In the event of a cyberattack, are industrial organizations prepared to defend their operational technology (OT) and industrial control system (ICS) environments? Cisco set out to answer this question in a survey conducted together with Gartner Peer Insights and Takepoint Research in Q3CY22. The audience for the survey involved IT, OT, engineering, and InfoSec professionals across the globe.
Results showed that 77 percent of industrial organizations are still in the beginning stages of their OT security journeys. And none of the participants have fully secured their OT/ICS environments yet. This fact is worrying, considering the post-pandemic world in which we find ourselves.
Much has changed over the last three years. The pandemic has significantly accelerated the digital transformation of OT, which has led to most—if not all—of organizations’ critical operations to be integrated with digital technologies. In turn, cyberattacks such as those suffered by Colonial Pipeline, Oldsmar Water, and JBS in 2021 have become more prevalent as bad actors focus on the vulnerabilities of OT/ICS networks.
Our conversations with C-suite executives reveal that most organizations recognize that they aren’t prepared for a cyberattack and that many are just starting to prioritize OT security. Our survey reveals that the main goal for 58 percent of respondents is to gain comprehensive visibility on OT devices and industrial networks.
However, a stunning 74 percent say that the main obstacle to securing OT at scale is the cost and complexity of building an out-of-band Switched Port Analyzer (SPAN) network or deploying the network TAPs required to gain such visibility. But there is an alternative way to collect this data and build comprehensive visibility into the industrial network.

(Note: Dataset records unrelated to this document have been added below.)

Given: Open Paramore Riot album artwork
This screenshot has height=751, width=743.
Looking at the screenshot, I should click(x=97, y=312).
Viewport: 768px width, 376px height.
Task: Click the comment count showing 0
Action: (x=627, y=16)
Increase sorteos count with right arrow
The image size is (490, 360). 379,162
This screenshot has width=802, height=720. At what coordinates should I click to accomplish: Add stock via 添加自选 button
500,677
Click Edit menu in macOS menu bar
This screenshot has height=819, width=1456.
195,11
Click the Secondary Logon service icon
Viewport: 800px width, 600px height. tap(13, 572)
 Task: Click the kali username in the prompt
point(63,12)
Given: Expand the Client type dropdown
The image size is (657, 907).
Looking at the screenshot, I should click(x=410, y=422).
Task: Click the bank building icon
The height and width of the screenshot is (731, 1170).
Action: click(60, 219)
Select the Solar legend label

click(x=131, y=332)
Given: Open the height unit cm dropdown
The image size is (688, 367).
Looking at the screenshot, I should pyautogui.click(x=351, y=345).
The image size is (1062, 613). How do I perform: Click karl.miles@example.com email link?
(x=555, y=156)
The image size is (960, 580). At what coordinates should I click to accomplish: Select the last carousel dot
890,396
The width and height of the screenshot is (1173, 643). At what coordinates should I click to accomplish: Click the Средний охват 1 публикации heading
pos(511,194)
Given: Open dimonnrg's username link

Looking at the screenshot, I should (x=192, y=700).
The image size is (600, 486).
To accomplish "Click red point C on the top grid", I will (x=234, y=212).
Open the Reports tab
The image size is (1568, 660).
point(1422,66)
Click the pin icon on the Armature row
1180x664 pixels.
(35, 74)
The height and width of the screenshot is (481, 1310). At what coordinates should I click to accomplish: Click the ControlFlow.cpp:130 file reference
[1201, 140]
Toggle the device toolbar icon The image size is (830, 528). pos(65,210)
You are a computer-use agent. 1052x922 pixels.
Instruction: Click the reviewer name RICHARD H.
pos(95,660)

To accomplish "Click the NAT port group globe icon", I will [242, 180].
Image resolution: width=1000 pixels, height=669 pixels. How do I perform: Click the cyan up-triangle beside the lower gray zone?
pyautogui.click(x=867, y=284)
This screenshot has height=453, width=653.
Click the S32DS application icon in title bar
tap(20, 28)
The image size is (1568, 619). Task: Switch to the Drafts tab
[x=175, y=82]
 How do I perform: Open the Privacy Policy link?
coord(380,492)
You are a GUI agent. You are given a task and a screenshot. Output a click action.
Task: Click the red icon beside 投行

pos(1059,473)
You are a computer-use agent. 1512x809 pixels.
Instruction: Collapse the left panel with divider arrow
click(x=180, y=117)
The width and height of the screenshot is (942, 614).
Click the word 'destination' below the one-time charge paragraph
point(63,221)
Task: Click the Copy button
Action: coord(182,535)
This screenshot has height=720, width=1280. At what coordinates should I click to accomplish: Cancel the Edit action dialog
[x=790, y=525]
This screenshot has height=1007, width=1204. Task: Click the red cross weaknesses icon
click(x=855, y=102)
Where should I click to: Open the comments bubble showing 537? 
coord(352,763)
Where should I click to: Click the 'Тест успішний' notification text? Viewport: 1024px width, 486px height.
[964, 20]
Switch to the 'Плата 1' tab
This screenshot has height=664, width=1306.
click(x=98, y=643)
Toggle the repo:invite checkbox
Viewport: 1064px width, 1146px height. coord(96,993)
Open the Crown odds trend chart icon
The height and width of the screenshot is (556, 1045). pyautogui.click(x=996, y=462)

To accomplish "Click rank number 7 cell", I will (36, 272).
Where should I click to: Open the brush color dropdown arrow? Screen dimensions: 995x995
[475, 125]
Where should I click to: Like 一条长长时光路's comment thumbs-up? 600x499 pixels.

Cisco Cyber Vision embeds visibility features into network equipment, eliminating the need for sourcing, deploying, and managing dedicated security appliances or investing in costly out-of-band collection networks. This architecture provides unmatched visibility as passive discovery is achieved at every layer of the industrial network and active discovery requests are not blocked by NAT or firewall boundaries.
Our survey highlights other interesting facts, such as the critical need to implement secure remote access solutions into the industrial network and the need to control shadow IT practices in industrial networks now that operations teams are using more cloud and industrial IoT solutions.